Yemeni-Egyptian-American photographer and filmmaker Yumna Al-Arashi launched her debut monograph, Aisha, in September last year. The 392-page book stemmed from a personal project; after looking at photographic images of her great-grandmother, Aisha, Al-Arashi realised that she could not see the delicate tattoos that once adorned her face. Worn by time and of relatively low quality, these physical memories left no trace of the practice that tied Al-Arashi’s grandmother to a myriad of other women in the region. Determined to research the ancestral tradition, the artist began to look into colonial archives in London. These representations, all too often centred around violent narratives that orientalised and sexualised colonised populations, failed to encapsulate the woman whom Al-Arashi had known.
B7L9’s latest exhibition, Aisha, presents a selection of images from Al-Arashi’s debut book and aims to challenge the colonial documentation of these ancestral tattoos. Unable to travel to war-stricken Yemen, she took the photographs over a three-year period spent travelling across North Africa. Visitors are confronted with the scope of this journey upon entering the space; sweeping landscapes are suspended from the ceiling in the centre of the exhibition. Mountains smattered with snow, glittering bodies of water and valleys sparsely peppered with trees are all captured by Al-Arashi. The mark of man is occasionally present, with harsh road signs in claret red and scrapped steel interrupting the frame. These landscapes, suspended in the centre of a space filled with lively portraits, manage to ground the exhibition’s central themes of heritage, tradition, and ancestral memory.

The portraits themselves are often intimate. Women are captured staring directly at the camera, their gaze unwavering and often proud. Across their faces, various ancestral tattoos are etched, although Al-Arashi makes no attempt to define, categorise or comment on these pieces of body art. The decision stands in stark contradiction to other archives on the practice, where researchers often comment on behalf of the women they are photographing. In Aisha, the viewer is instead encouraged to contemplate the women’s multifaceted identities alongside the marks imprinted on their bodies.
Al-Arashi cleverly ensures that this wider context is presented throughout her images.
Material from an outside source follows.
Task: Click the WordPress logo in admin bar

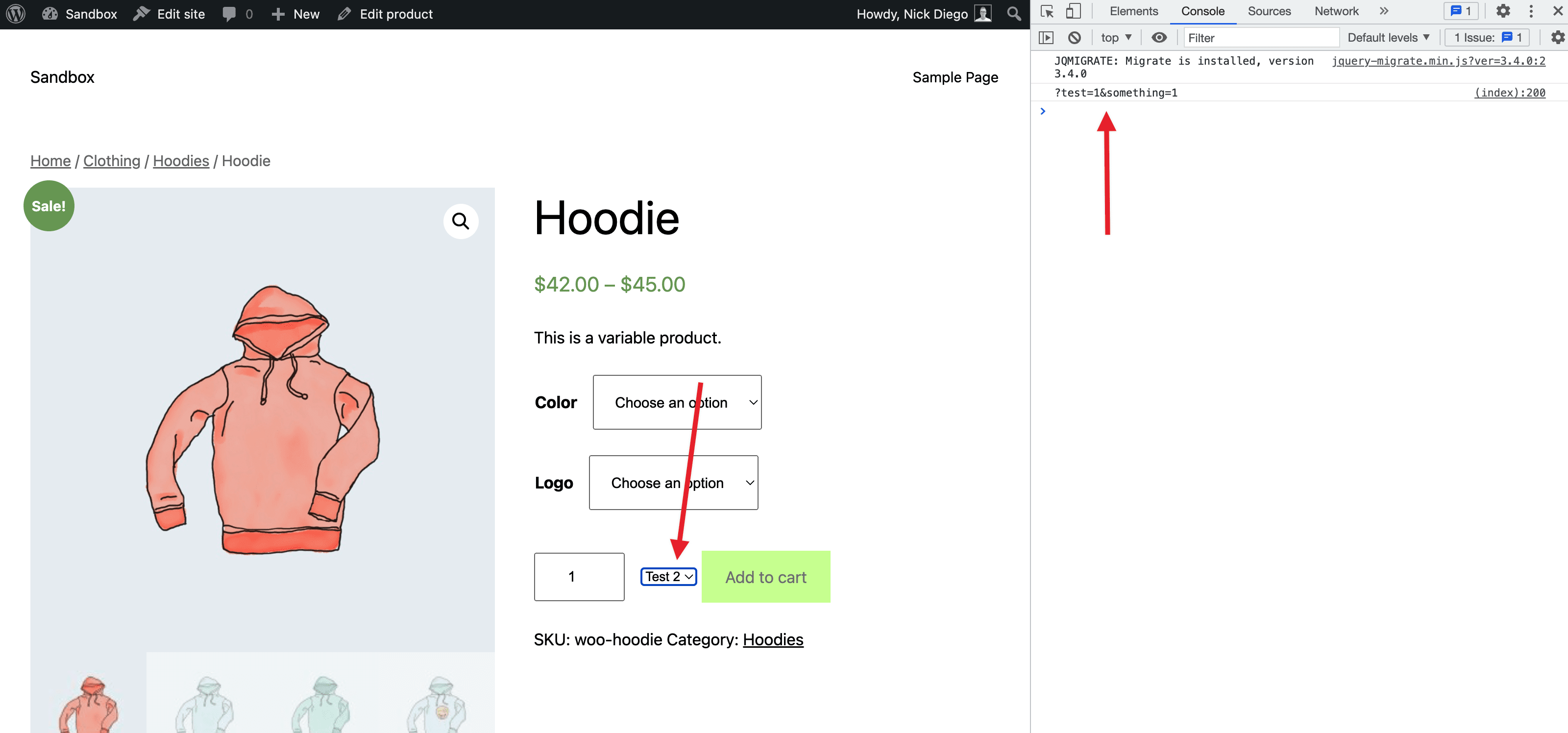Action: [16, 14]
Alongside the central landscapes, many of the portraits illustrate the women in their daily environment. One portrait depicts a lady bundled in a chequered woollen shawl atop a similarly adorned donkey. Behind them, foliage breaks the surface of snow-capped mountains, a bleak overdrawn sky looming overhead. Another portrays two women and two children atop of a cart. A donkey begrudgingly pulls them at the front, the central woman’s face framed by a colourful headscarf as she pulls a scrunched smile for the camera. Behind them, the backdrop is defined by spindly trees and sun-drenched soil. Viewers have to peer closely to make out any trace of the subject’s ancestral tattoos. By including these pieces, Al-Arashi ties the women and their ancestral practises to the land.
The subjects are also pictured in their homes, with washing hung up behind them or accompanied by a pet cat. In other images, the women are pictured together or with family members in the foreground. Their relationships are made clear through their proximity; in one, two women stand side by side bearing matching striped woollen shawls. A sense of community, connection and shared joy leaps from the frame. Various emotions are clear throughout the series, too. In some images the women appear relaxed in front of the camera, bearing their faces with pride. In one particularly striking piece, the women’s eyes are filled with tears – an exhibition guide reveals that her son was telling her that she should be ashamed of having tattoos as Al-Arashi took the image.
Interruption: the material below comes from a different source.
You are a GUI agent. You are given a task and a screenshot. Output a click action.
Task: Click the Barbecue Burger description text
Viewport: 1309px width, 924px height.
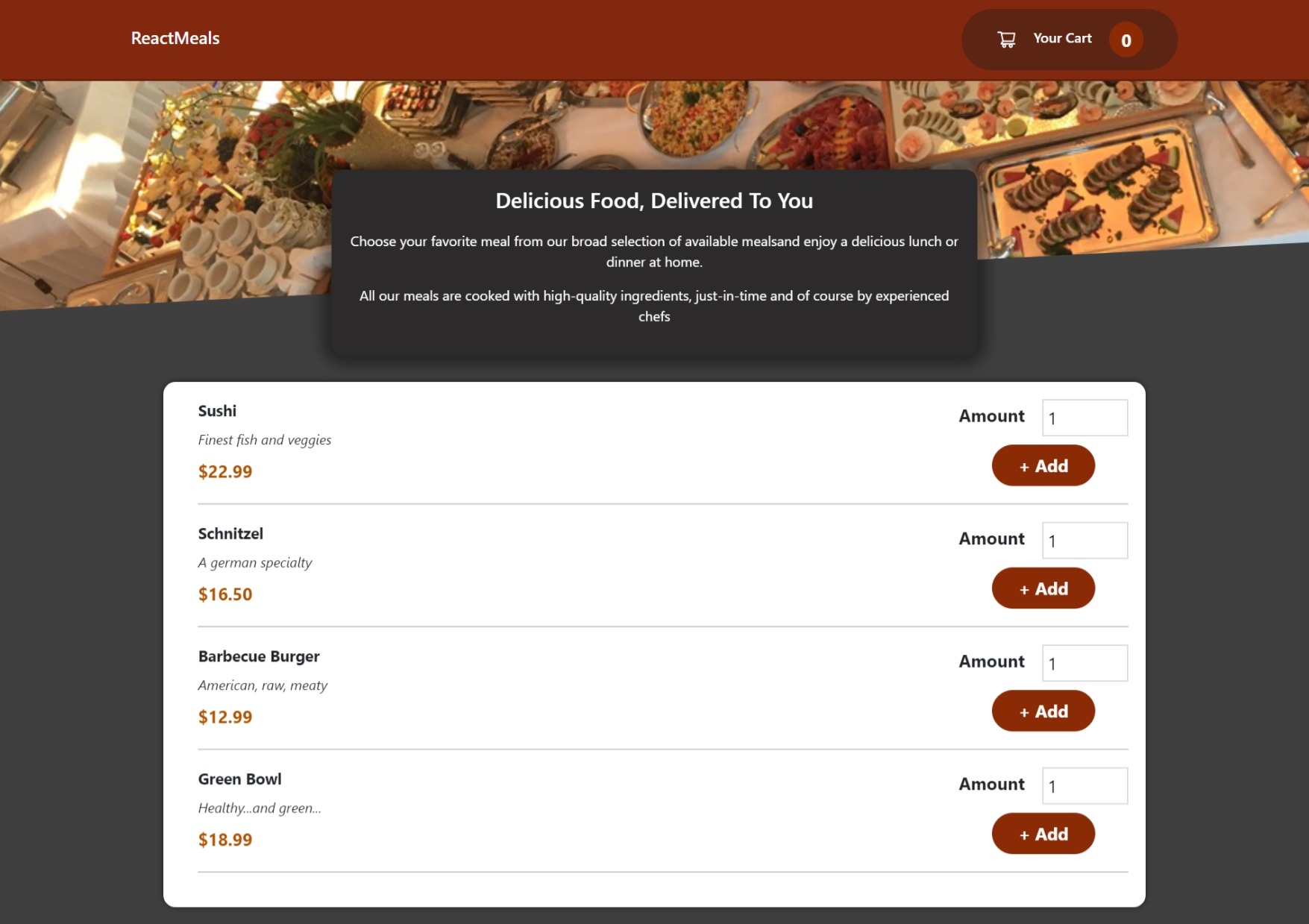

The body of work in Aisha stands in direct contradiction to the reductive impulses of Western archiving, whereby researchers often extract only a handful of photographs that suit their purposes. Al-Arashi’s book features every single image captured throughout the project. To ensure visitors have access to the whole body of work, references to the book and copies of it are thoughtfully presented throughout the exhibition space, with full-bodied portraits and landscapes alongside musings and poetry pieces by Al-Arashi.
In order to comprehensively honour the multifaceted nature of these women and their histories, Al-Arashi also places a series of black-and-white miniature prints at the end of the show. These document moments from the artist’s journey – views from the road, inside the homes of the women, even snapshots of Al-Arashi. We see scenes of families cooking, people performing music and watching TV. A sense of familiarity and homely abundance is evoked, with images repeatedly taken over the course of a few moments in order to illustrate the movement and fluidity of the lives in the lens. We see Al-Arashi talking with these women, often sharing meals with them or staying the night; it is clear that the collection of images is the result of authentic encounters fuelled by a sense of collaboration and agency. Along a final wall, text marks the names of all the women pictured. It is a final act of remembrance honouring their involvement in an exhibition that, consistently grounded and all-encompassing, pays thought-provoking tribute to an ancient practice and those who strive to keep it alive.